Using an example in the picture below, we have these proteins sticking out represented by blue, spherical shapes. This one is called Antigen A, and you’re going to be type A blood if you have this. Another person has an antigen shape that is different that looks like triangles and that’s Antigen B. Next is a person that has both shapes of A’s and B’s so that person is Type AB. This last person with neither antigens are called Type O. This is all determined by your genes that are programmed to produce proteins that are shaped in a particular way.

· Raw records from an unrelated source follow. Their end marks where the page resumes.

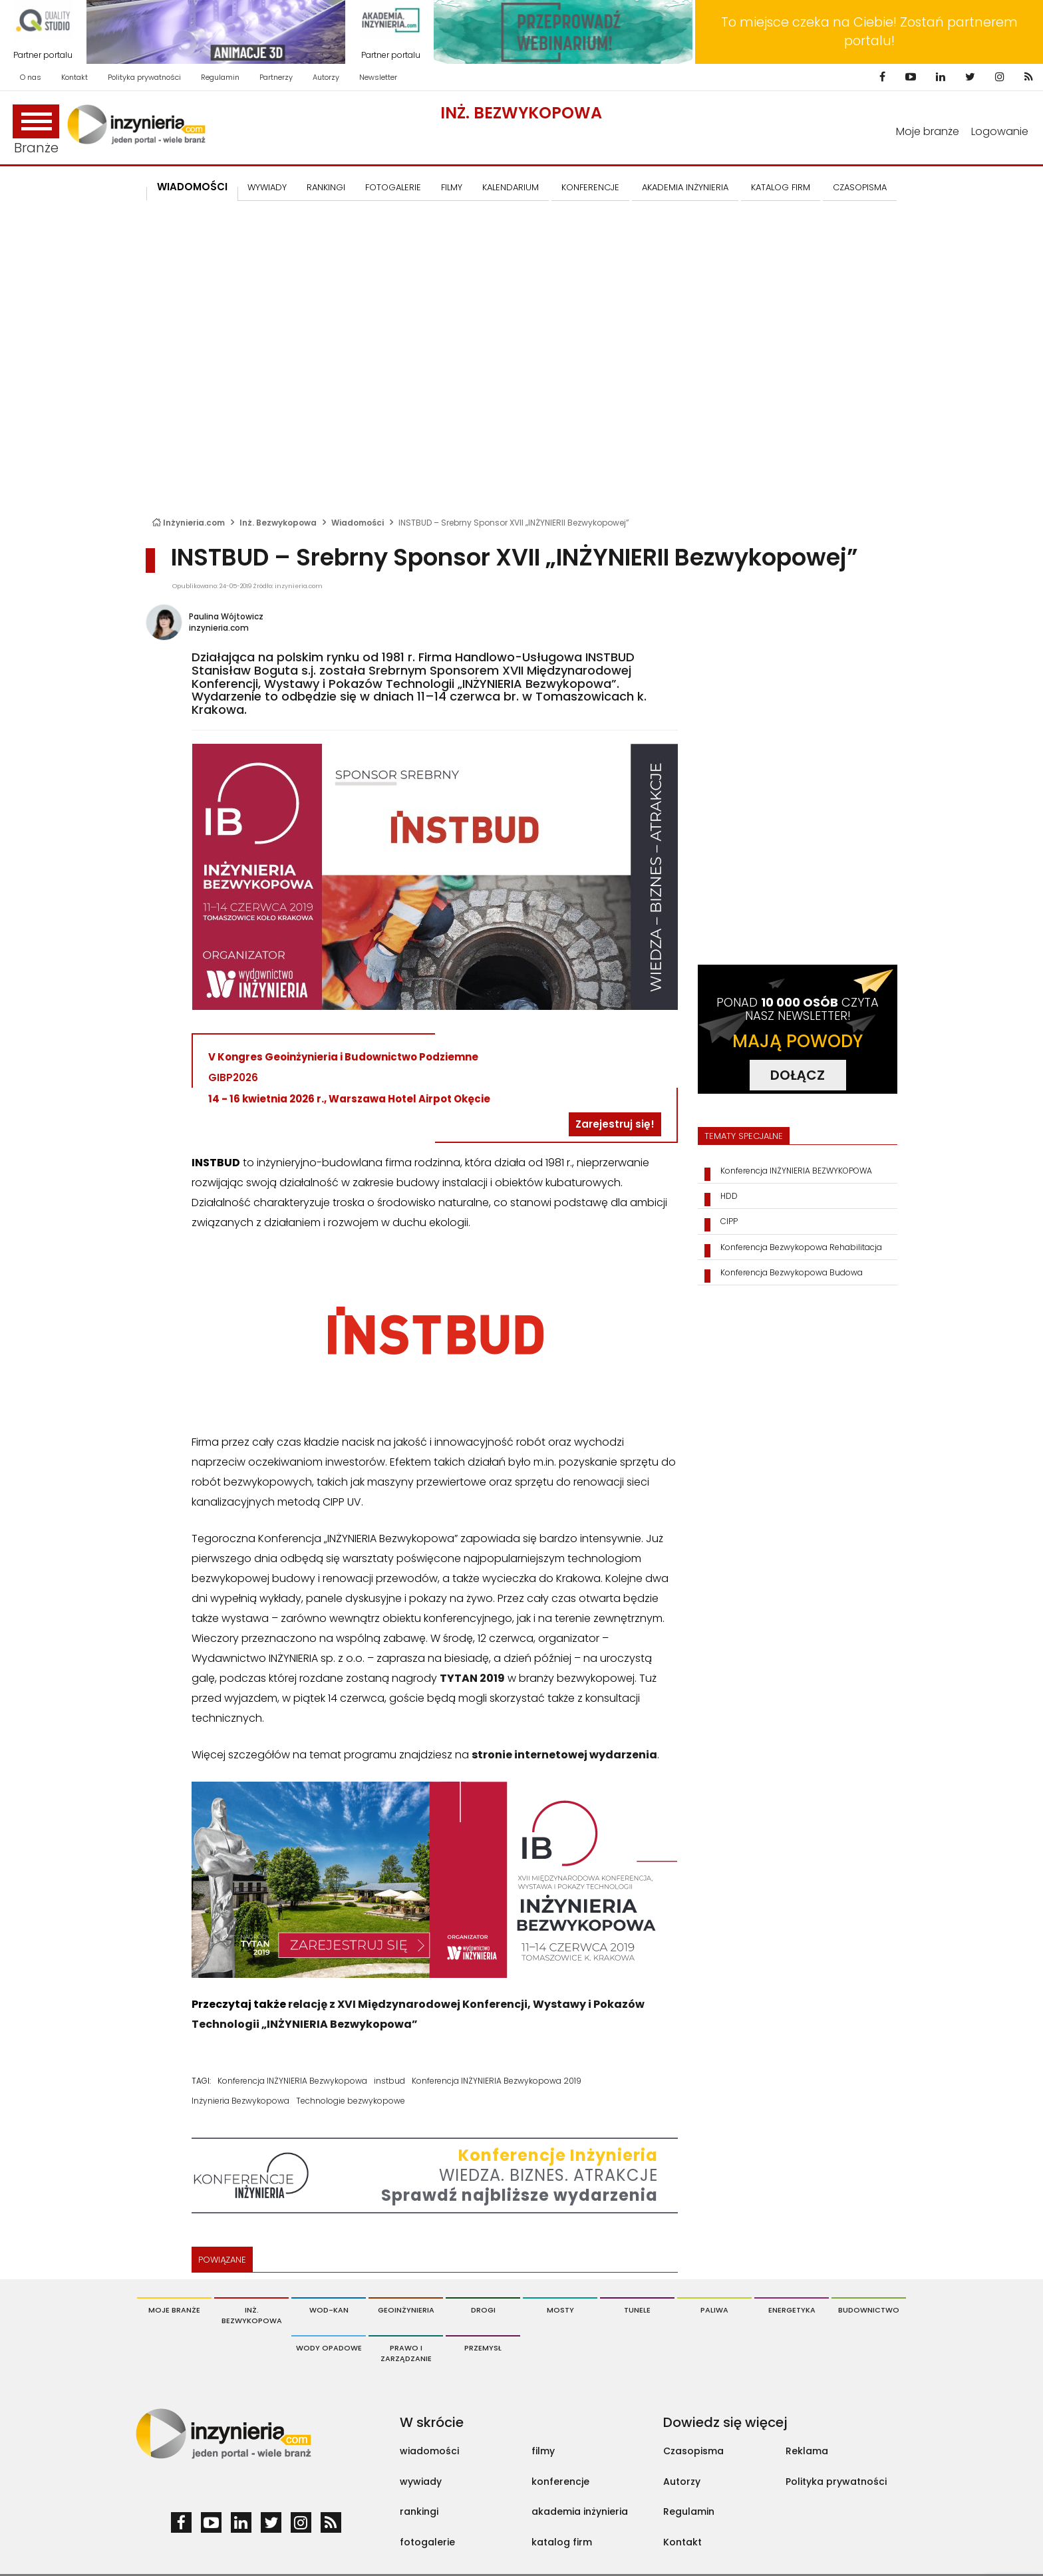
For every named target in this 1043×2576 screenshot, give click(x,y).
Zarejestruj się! (615, 1124)
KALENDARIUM (510, 187)
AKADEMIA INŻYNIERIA (685, 187)
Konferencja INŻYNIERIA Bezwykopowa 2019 (496, 2080)
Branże (36, 130)
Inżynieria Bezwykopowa (240, 2100)
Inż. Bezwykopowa (521, 113)
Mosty (560, 2310)
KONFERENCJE (590, 187)
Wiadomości (192, 187)
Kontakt (74, 77)
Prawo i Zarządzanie (406, 2353)
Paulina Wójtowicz (226, 616)
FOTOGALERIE (393, 187)
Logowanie (999, 131)
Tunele (637, 2310)
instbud (389, 2080)
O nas (30, 77)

Let’s say you’re a Type A blood person. You’re going to produce antibodies to protect yourself against the B antigens. You see the shape of the antibodies that have the shape of the alternative antigen? Anti-B antibodies match spherical shape of the antigen A and vice versa. If you’re an O person, you produce one of each, some of the A antibodies and some of the B antibodies.

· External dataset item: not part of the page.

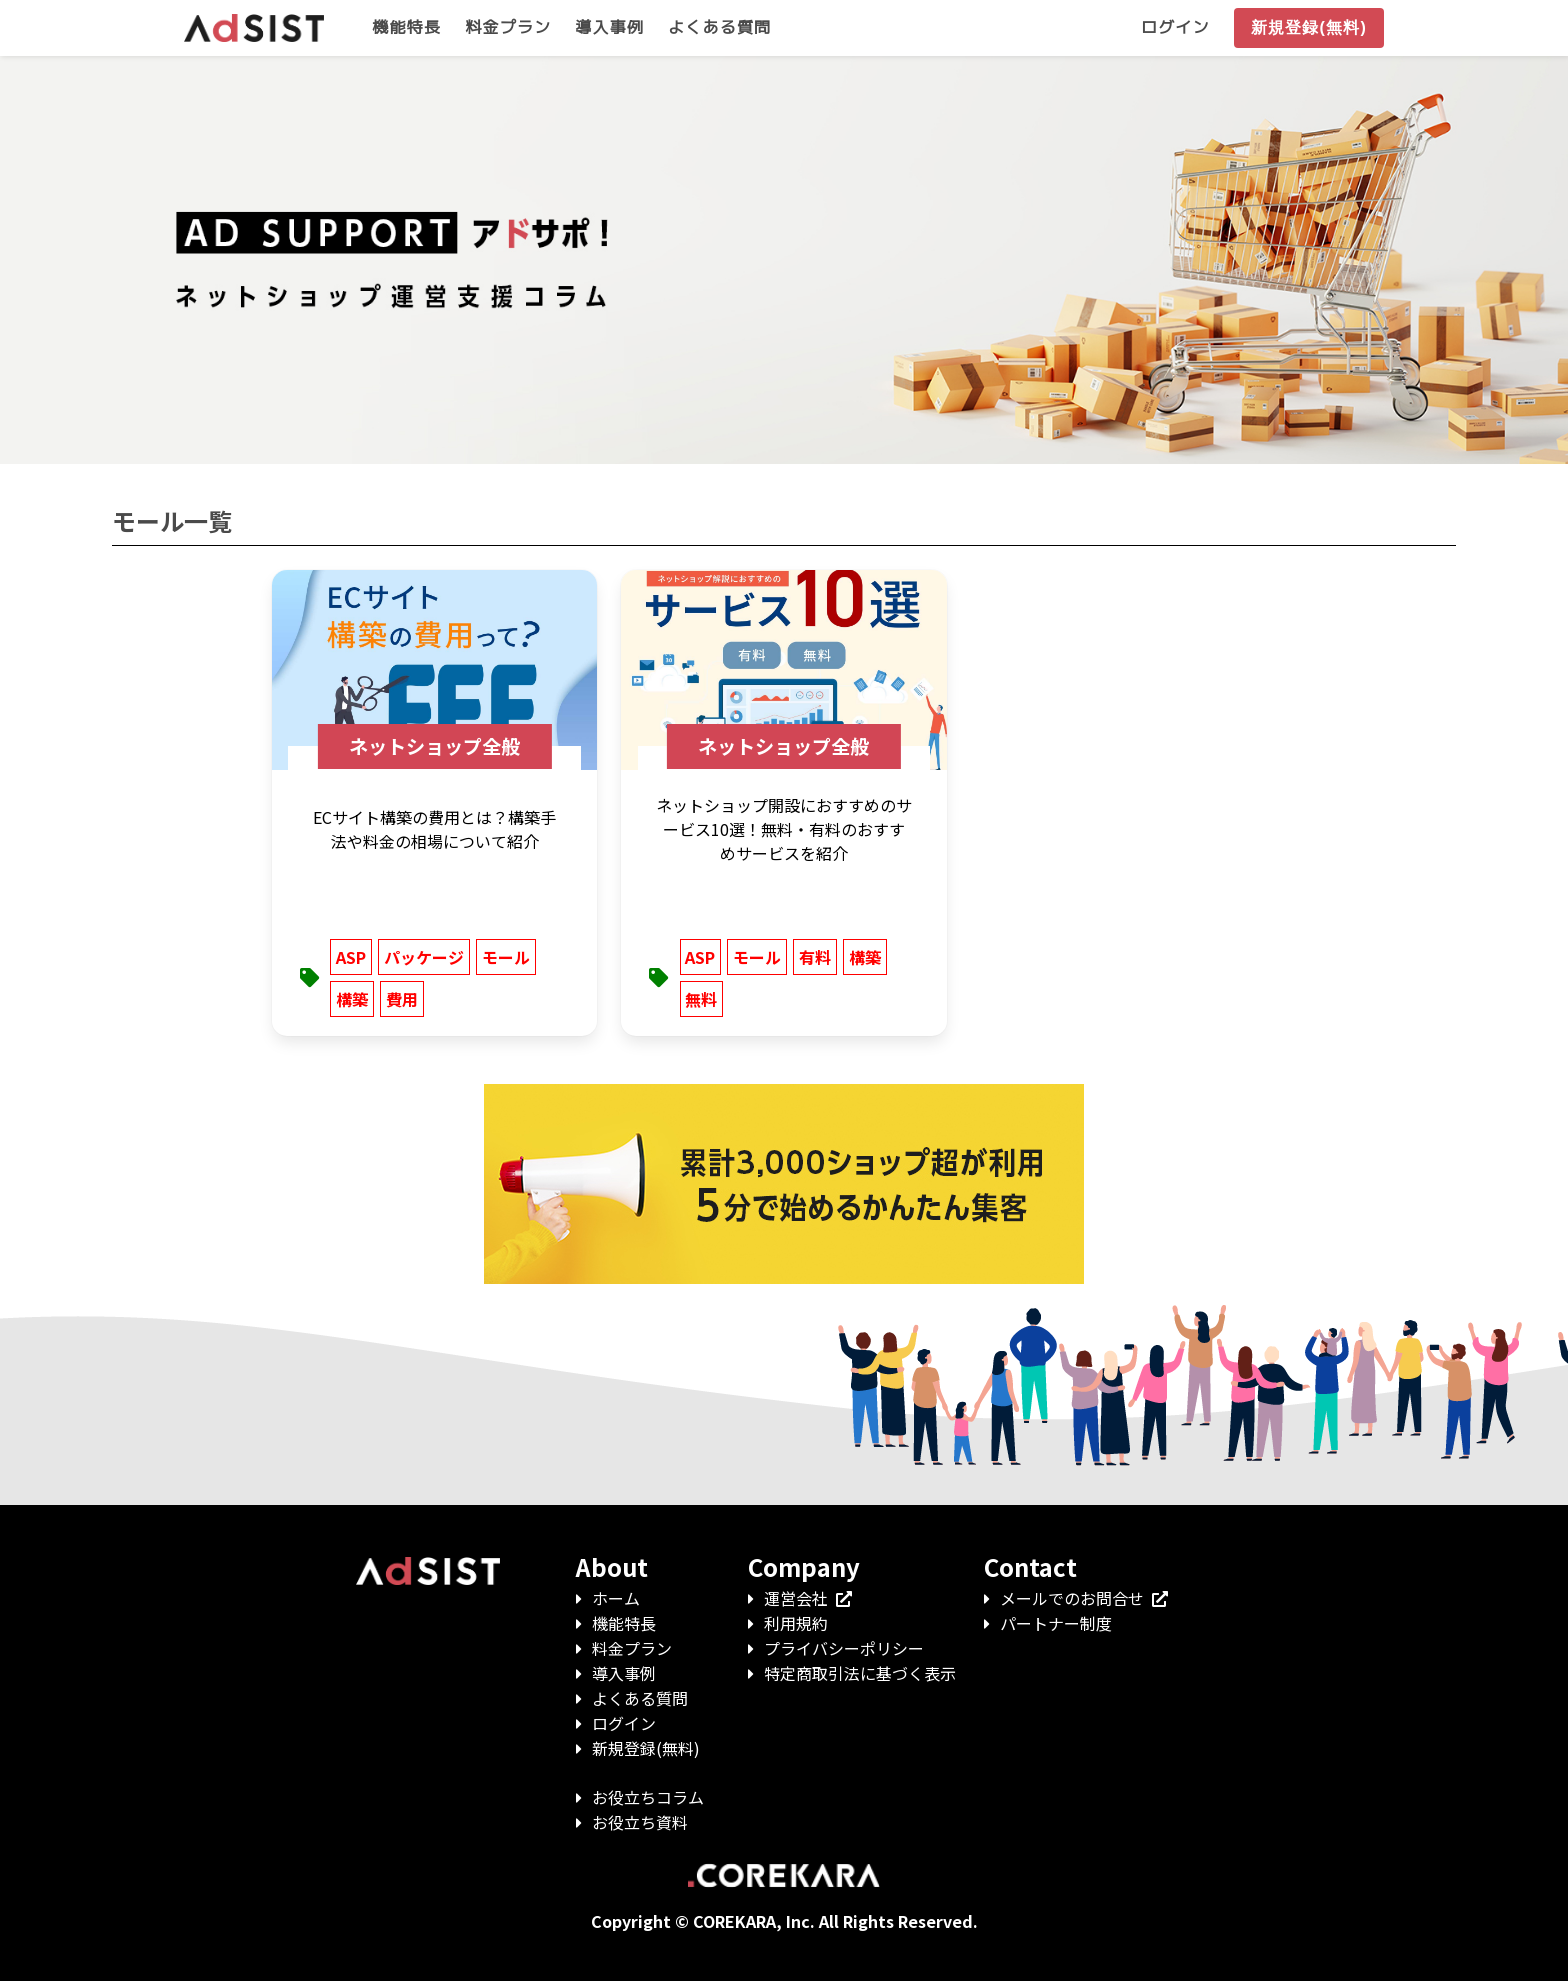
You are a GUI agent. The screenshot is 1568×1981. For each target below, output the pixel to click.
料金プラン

Rh Factor and RhoGAM injection
Another type of protein that is exposed on RBC, a different sort of family, is called a Rh factor. You either have it or you don’t. Above they show it as a square to have it as a different shape. The person who has the antigen D is positive and one who doesn’t, is negative. So someone could be Type A and Rh positive or negative for example.
Rh factor is really only important in a pregnant woman. Let’s say a woman is Rh negative and the father of the baby gave the baby the genes to have a positive Rh factor. It’s okay because the babies blood isn’t mixing with the mothers or vice-versa. When it becomes important is when she gives birth to the baby because there’s a break in the blood systems and everything sort of tears a little bit and some of the blood cells from the baby could cross over into the mothers system at that moment of birth and if that sort of goes with no acknowledgement or treatment, the mothers system will recognize that and produce a bunch of these square antibodies to get rid of those. The Rh- negative mother will produce Rh antibodies upon exposure to Rh factor. These antibodies are going to be floating in the blood and if, on the next baby, the baby is Rh positive, the mothers system can cross over to the babies system and attack the baby. This wasn’t figured out until the early 1900’s and took even longer to figure out what to do about that. Those subsequent babies that were Rh Positive, if they even survived, lived a very short lifespan. This injection was created called RhoGAM that is given to the mother for the first child of the baby in the 2nd half of pregnancy and within 72 hours of birth to kill the Rh+ cells that have crossed into her blood stream to prevent her from making Rh antibodies. This way when she has her second baby it’s like starting fresh.
Agglutination Reaction aka clumping test
Our last thing is Agglutination. If you give the wrong blood type to somebody, they’re going to attack that blood and create clumps and problems. So we’re going to do this test in a test tube to see if there’s clumping or not. This is how you figure out what someones blood type is. Blood O can be given to anybody because there’s nothing on the blood cells for the person to attack. So Blood O person would be a “Universal donor” because it won’t cause any conflict with any recipients antibodies. The flipside of that would be somebody who is type AB. They carry both AB antigens, but no antibodies, so they can receive anyone’s blood because they don’t have antibodies to fight antigens. Type AB is known as a “Universal recipient.”